Saved data entries
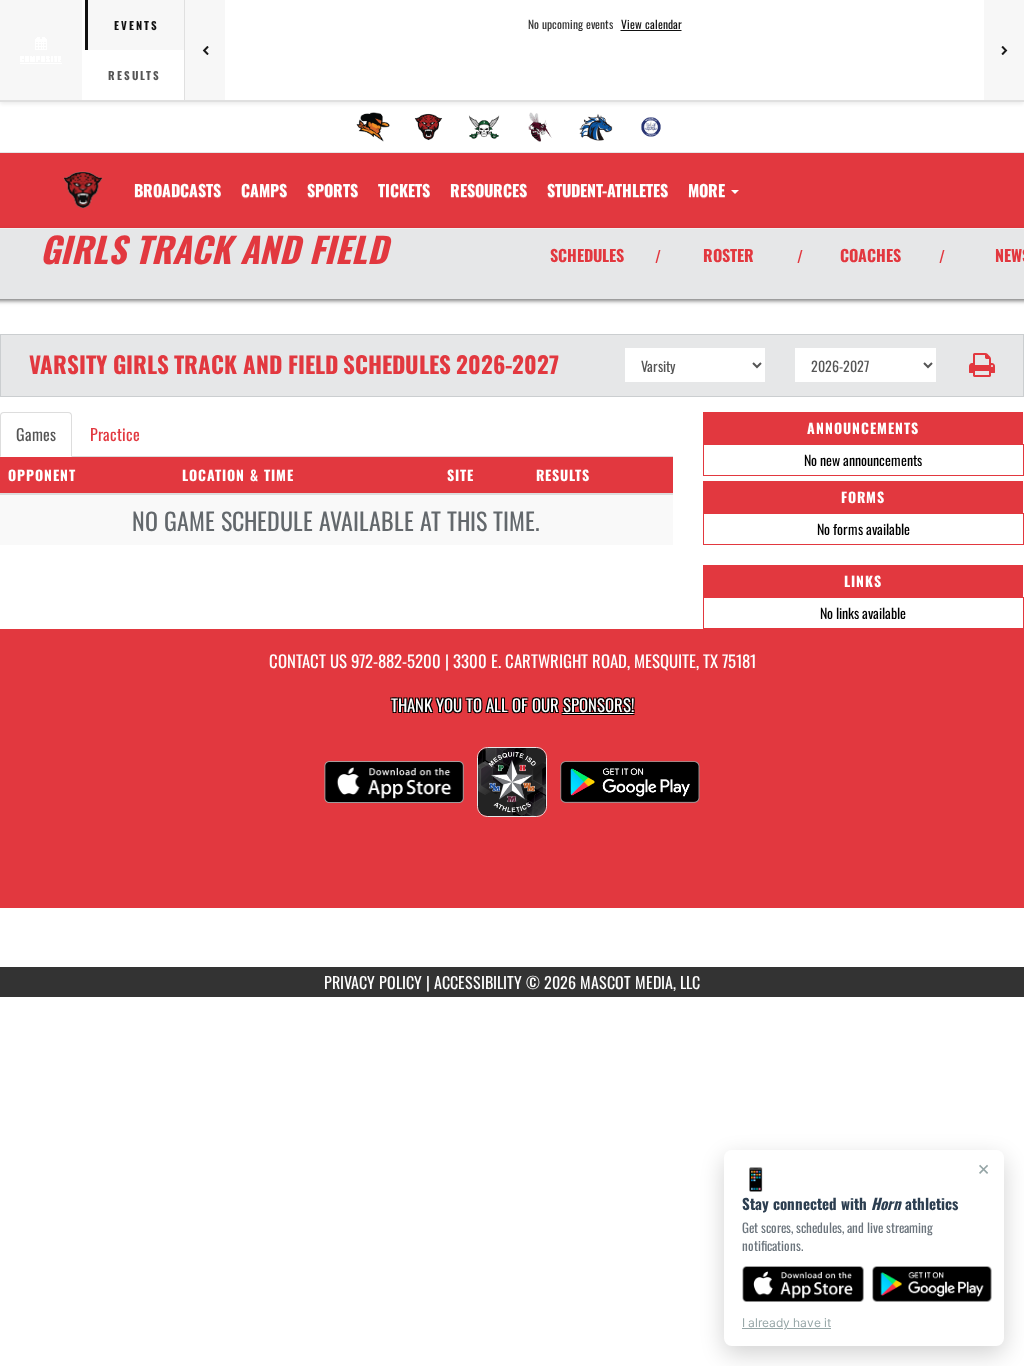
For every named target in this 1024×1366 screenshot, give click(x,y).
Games (36, 434)
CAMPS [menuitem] (264, 190)
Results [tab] (134, 75)
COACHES (870, 255)
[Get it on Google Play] (932, 1284)
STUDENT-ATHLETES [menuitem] (607, 190)
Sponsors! (598, 704)
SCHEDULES (587, 255)
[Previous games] (205, 50)
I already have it (786, 1322)
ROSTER (728, 255)
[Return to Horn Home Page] (83, 178)
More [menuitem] (708, 190)
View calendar (651, 24)
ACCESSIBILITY (478, 982)
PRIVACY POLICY (373, 982)
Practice (115, 434)
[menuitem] (373, 127)
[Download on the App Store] (803, 1284)
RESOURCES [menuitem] (488, 190)
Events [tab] (136, 25)
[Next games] (1004, 50)
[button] (980, 365)
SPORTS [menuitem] (332, 190)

**YOUR ASSIGNMENT**
A faithful reproduction of every entry, with no pictures, is the expected answer.

**SOLUTION TO THIS EXERCISE**
For every named target in this 1024×1366 screenshot, give click(x,y).
Games (36, 434)
CAMPS [menuitem] (264, 190)
Results [tab] (134, 75)
COACHES (870, 255)
[Get it on Google Play] (932, 1284)
STUDENT-ATHLETES [menuitem] (607, 190)
Sponsors! (598, 704)
SCHEDULES (587, 255)
[Previous games] (205, 50)
I already have it (786, 1322)
ROSTER (728, 255)
[Return to Horn Home Page] (83, 178)
More [menuitem] (708, 190)
View calendar (651, 24)
ACCESSIBILITY (478, 982)
PRIVACY POLICY (373, 982)
Practice (115, 434)
[menuitem] (373, 127)
[Download on the App Store] (803, 1284)
RESOURCES [menuitem] (488, 190)
Events [tab] (136, 25)
[Next games] (1004, 50)
[button] (980, 365)
SPORTS [menuitem] (332, 190)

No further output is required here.